INGREDIENTS

  • 1prepared 10-inch pie shell
  • 1 lb pacific sole fillets
  • 1/4 cup pimento stuffed olives, sliced
  • 1/2 cup sweet red peppers, chopped
  • 1/4 cup green onions , chopped
  • 4 large eggs
  • 1/4 cup light cream
  • 3/4 cup ricotta cheese
  • 1/4 teaspoon paprika
  • 1/2 teaspoon salt
  • 1/4 teaspoon white pepper
  • parmesan cheese

DIRECTIONS

  1. Cut sole fillets in half lengthwise, then cut across into pieces about 1 ½ inch long.

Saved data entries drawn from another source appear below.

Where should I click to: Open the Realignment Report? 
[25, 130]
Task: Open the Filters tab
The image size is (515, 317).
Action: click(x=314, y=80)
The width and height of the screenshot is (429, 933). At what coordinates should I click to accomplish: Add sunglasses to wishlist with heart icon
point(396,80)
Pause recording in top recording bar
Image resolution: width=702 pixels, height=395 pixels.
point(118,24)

  2. In bottom of pie shell, layer olives, red pepper, and green onion in order given.
  3. Spread sole evenly over all.
  4. In a bowl or blender, combine eggs, cream, cheese, and seasonings and blend well.

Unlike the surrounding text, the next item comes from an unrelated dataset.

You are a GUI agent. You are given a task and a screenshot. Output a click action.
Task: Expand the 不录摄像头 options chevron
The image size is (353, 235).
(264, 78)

  5. Pour mixture over sole to 1/8 inch from top edge of crust.
  6. Sprinkle generously with parmesan cheese if desired.
  7. Bake in preheated oven 350F 35 to 40 minutes or until a thin knife inserted in custard comes out clean.
  8. Chill in refrigerator.
  9. Before serving dust with paprika if desired.